Roman numerals are usually written largest to smallest from left to right. However, the numeral for four is not IIII. Instead, the number four is written as IV. Because the one is before the five we subtract it making four. The same principle applies to the number nine, which is written as IX. There are six instances where subtraction is used:
I can be placed before V (5) and X (10) to make 4 and 9.
X can be placed before L (50) and C (100) to make 40 and 90.
C can be placed before D (500) and M (1000) to make 400 and 900.
Given a roman numeral, convert it to an integer.
Example 1:
Input: s = "III"
Output: 3
Example 2:
Input: s = "IV"
Output: 4
Example 3:
Input: s = "IX"
Output: 9
Example 4:
Input: s = "LVIII"
Output: 58
Explanation: L = 50, V= 5, III = 3.
Example 5:
Input: s = "MCMXCIV"
Output: 1994
Explanation: M = 1000, CM = 900, XC = 90 and IV = 4.
Constraints:
1 <= s.length <= 15
s contains only the characters ('I', 'V', 'X', 'L', 'C', 'D', 'M').
It is guaranteed that s is a valid roman numeral in the range [1, 3999].
var romanToInt = function(s) {
const romaArr = {
I : 1 , V : 5, X : 10 , L : 50, C: 100 , D : 500, M : 1000
}
let result = 0
for(i=0;i<s.length;i++) {
first = romaArr[s[i]]
second = romaArr[s[i+1]]
if(first === second) {
result = result + romaArr[s[i]] + romaArr[s[i+1]]
i++
}
else if(second > first ) {
result = result + romaArr[s[i+1]] -romaArr[s[i]]
i++
}
else {
result = result + romaArr[s[i]]
}
}
return result
};
Runtime: 140 ms, faster than 91.32% of JavaScript online submissions for Roman to Integer.
Memory Usage: 44.6 MB, less than 75.63% of JavaScript online submissions for Roman to Integer.
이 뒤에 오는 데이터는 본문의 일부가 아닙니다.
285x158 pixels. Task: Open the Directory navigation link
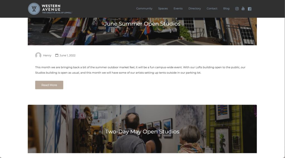pos(195,9)
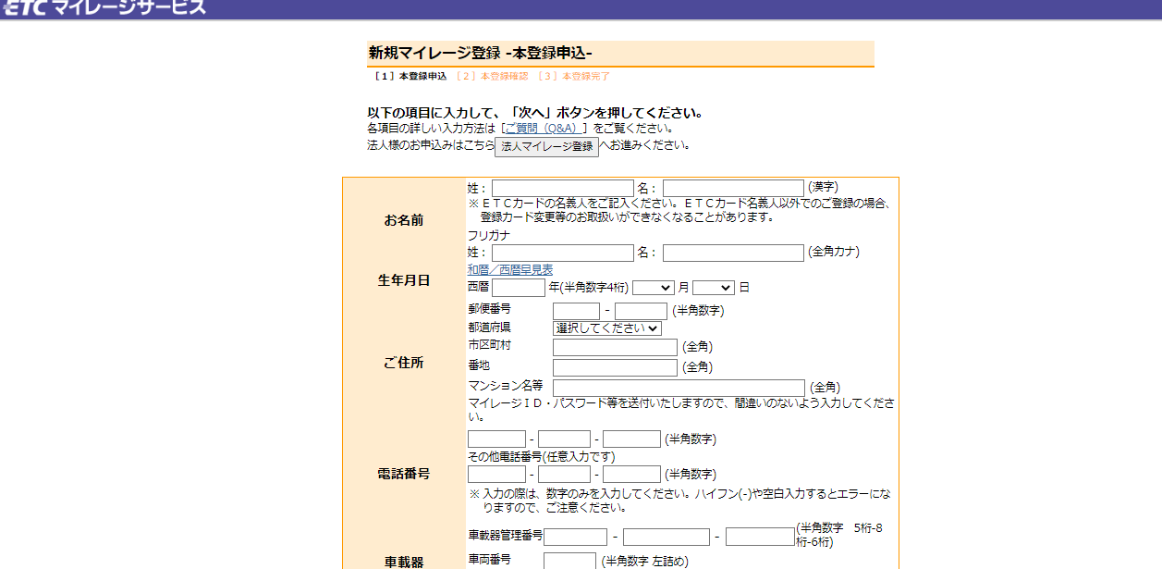1162x569 pixels.
Task: Select the 市区町村 city input field
Action: pos(615,347)
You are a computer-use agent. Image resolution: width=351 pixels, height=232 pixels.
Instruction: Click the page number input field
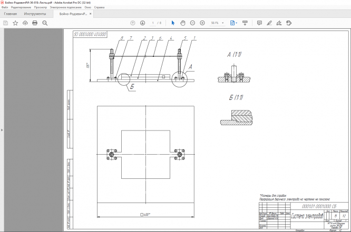pyautogui.click(x=153, y=23)
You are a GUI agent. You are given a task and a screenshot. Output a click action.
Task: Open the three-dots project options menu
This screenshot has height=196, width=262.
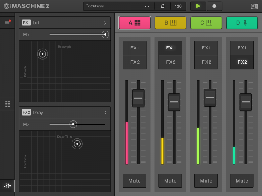[147, 6]
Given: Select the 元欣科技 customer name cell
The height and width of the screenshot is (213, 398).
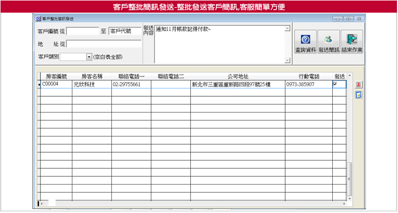Looking at the screenshot, I should tap(92, 85).
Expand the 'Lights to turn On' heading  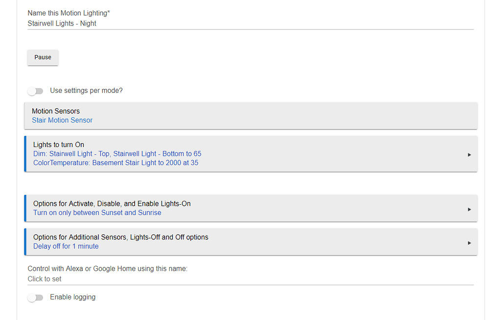click(59, 145)
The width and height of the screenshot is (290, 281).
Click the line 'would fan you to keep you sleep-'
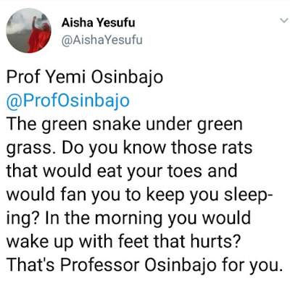pos(137,195)

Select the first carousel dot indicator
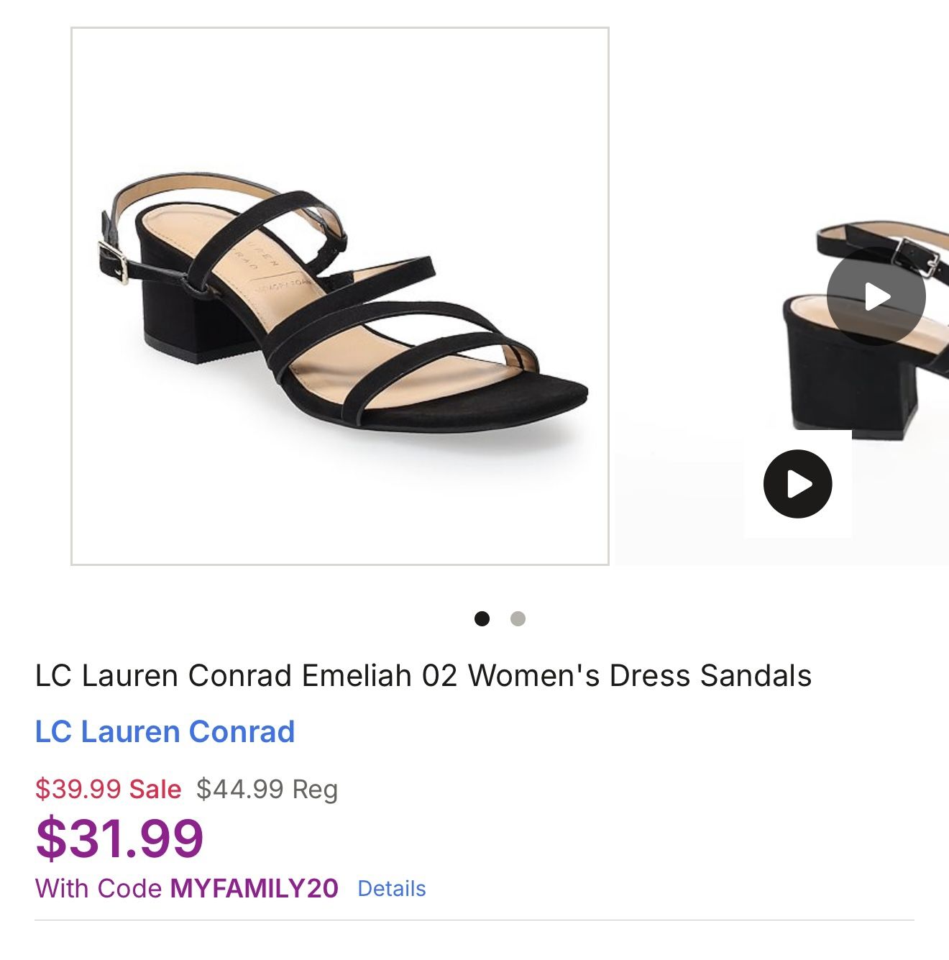[482, 618]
이번문제는 어려웠다. 문제의 'Roman numerals are usually written largest to smallest from left to right. ' 에서 힌트를 얻어서 왼쪽 > 오른쪽 이면 오른쪽-왼쪽 을 결과값에 더하고 아니라면 왼쪽값만 더해줬더니 'III'같은 로마숫자는 5가 나왔다. 그래서 i++를 마지막으로 돌려서 (2)+(1+undefined)가 나오게 했다. else if 문에서 i++를 한 것도 MCM 같은 수가 나오면 M 한번 C 한번 M 한번씩 for문을 수행하게 되어서 원하는 수가 안나왔다. 그래서 M 한번 CM한번 으로 묶으려고 넣었다. 처음엔 s.length가 홀수/짝수일때로 나눠서 하려고 했지만 시간복잡도를 고려해서 i++로 해결했다.